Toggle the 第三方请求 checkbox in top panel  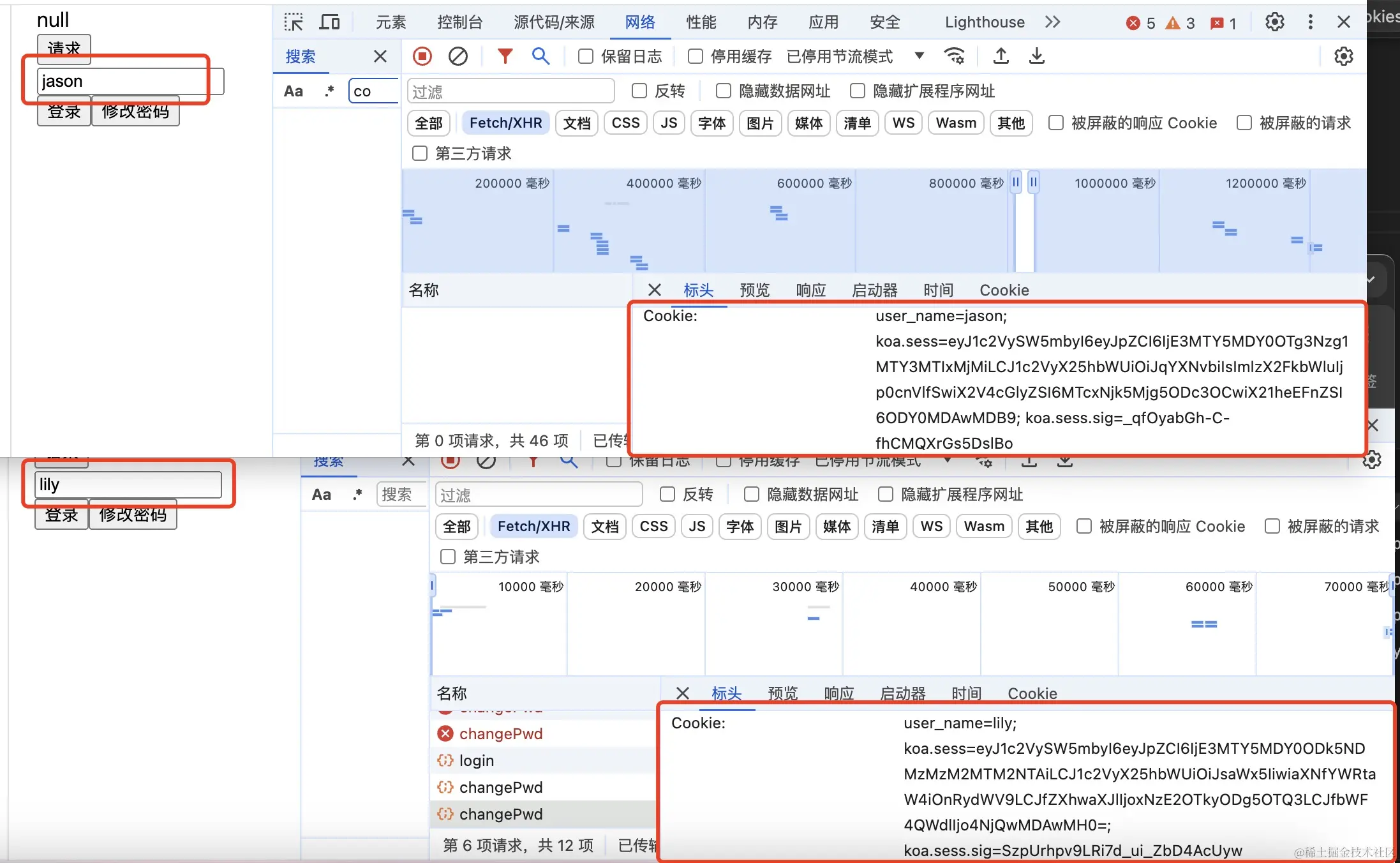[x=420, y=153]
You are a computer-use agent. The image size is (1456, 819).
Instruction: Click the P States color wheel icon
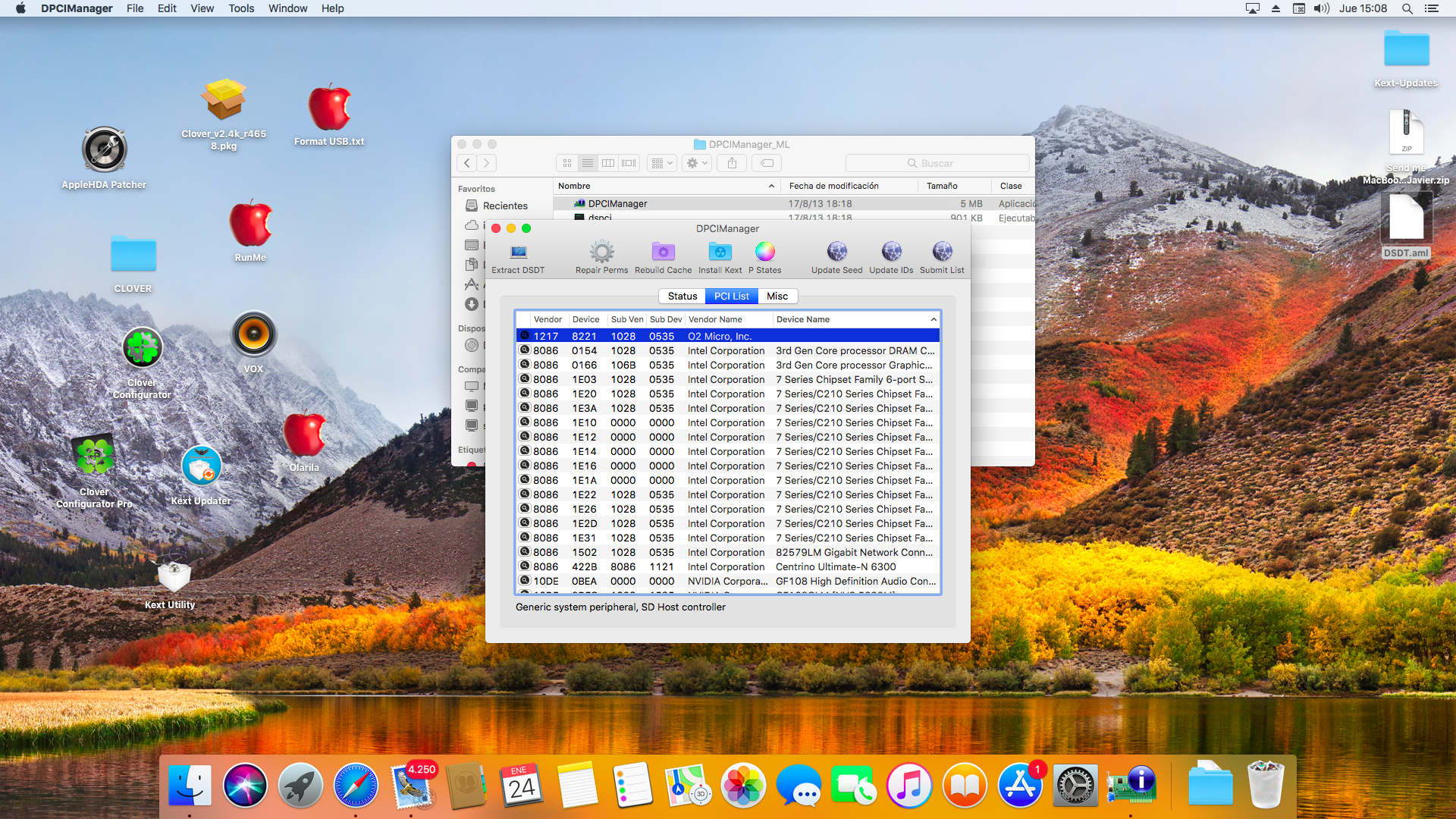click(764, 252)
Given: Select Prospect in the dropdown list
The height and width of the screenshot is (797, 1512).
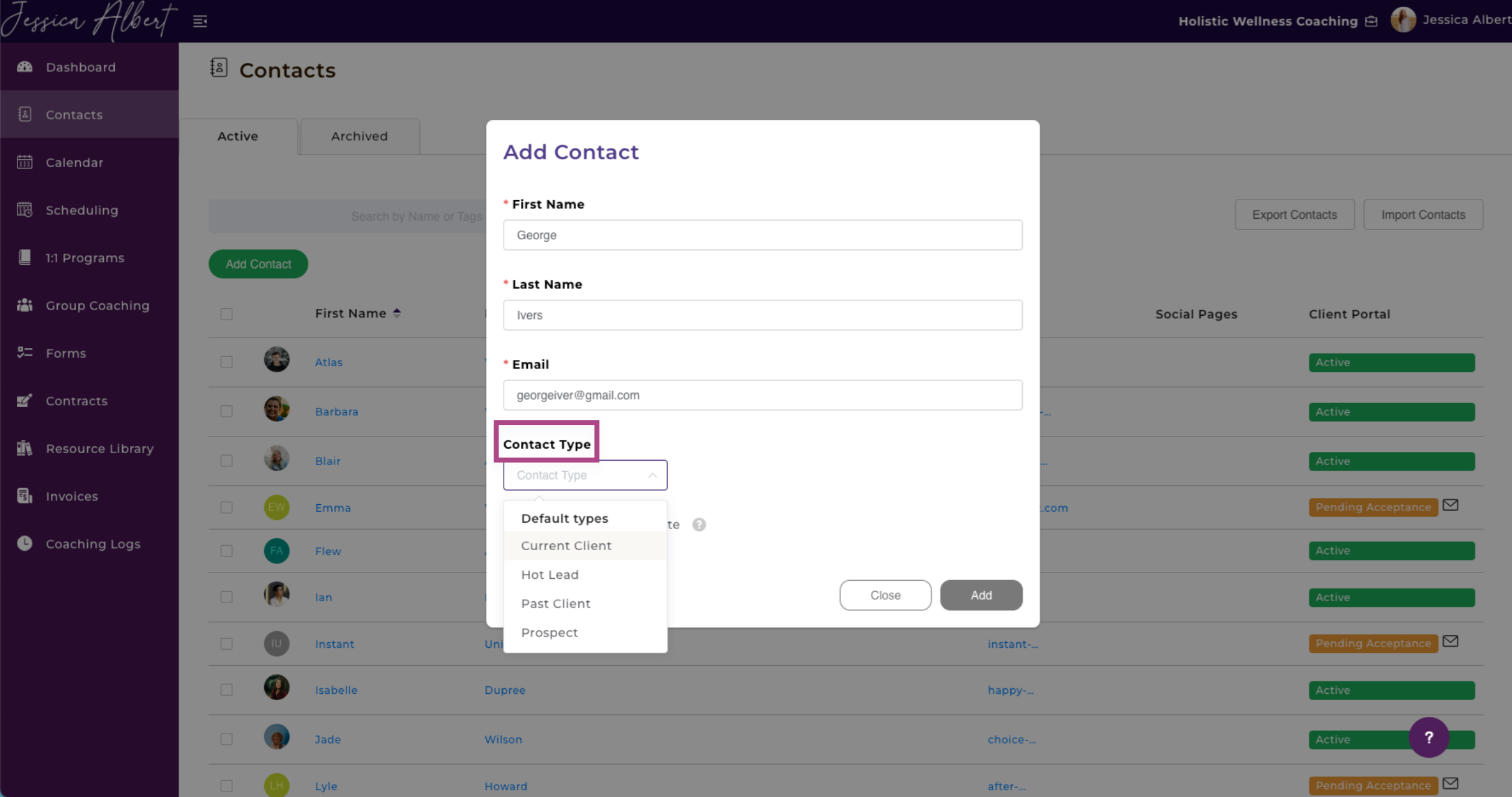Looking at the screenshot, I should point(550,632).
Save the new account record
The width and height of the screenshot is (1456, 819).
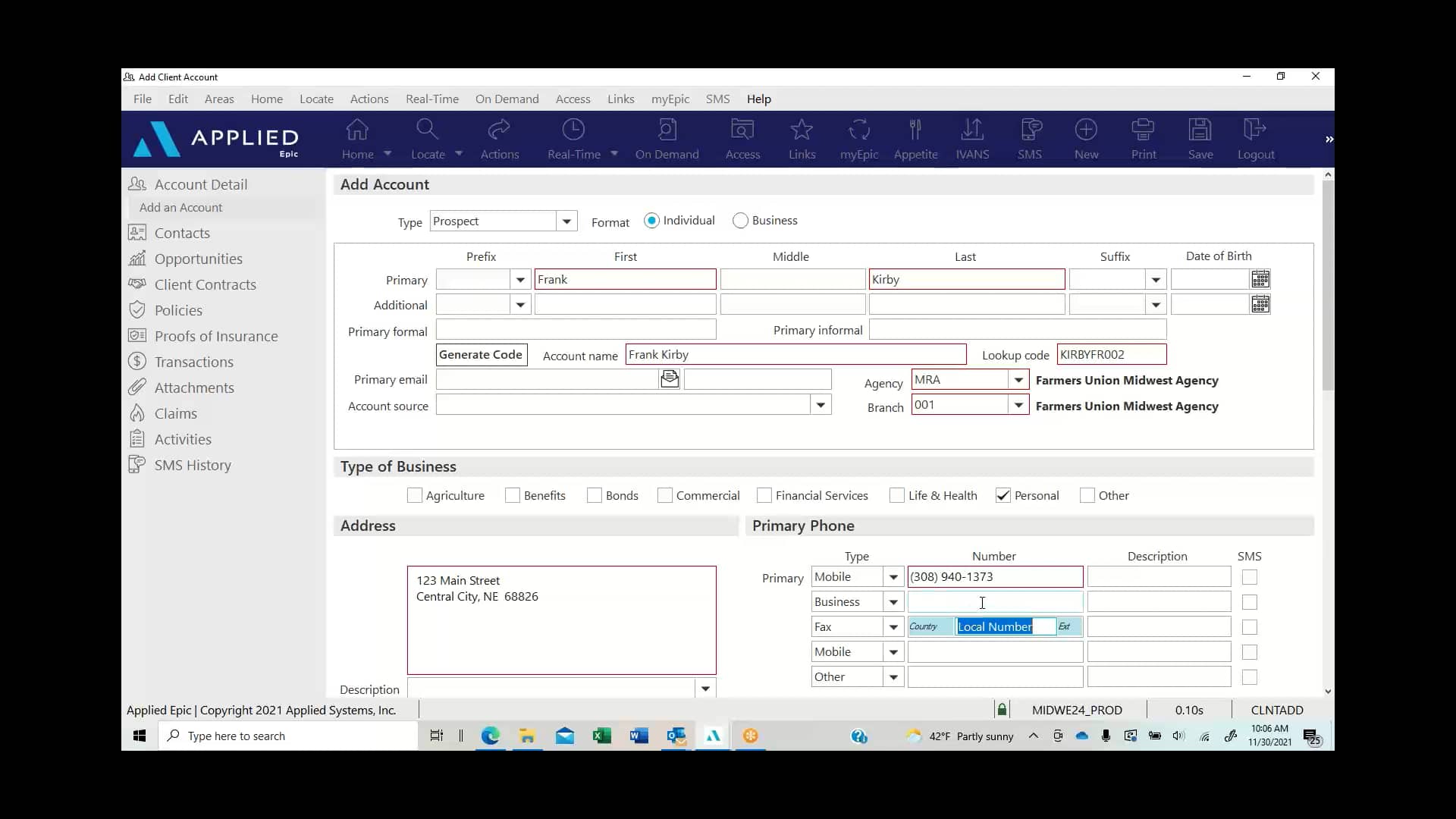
=======
WHAT TO PRODUCE
Leave every picture out and write out, word for word, the lines from the one that contains "Instruction: Click the" through the last line of the records.

EXERCISE RESPONSE
Instruction: Click the P States color wheel icon
click(764, 252)
Given: Select Prospect in the dropdown list
The height and width of the screenshot is (797, 1512).
Looking at the screenshot, I should point(550,632).
Save the new account record
The width and height of the screenshot is (1456, 819).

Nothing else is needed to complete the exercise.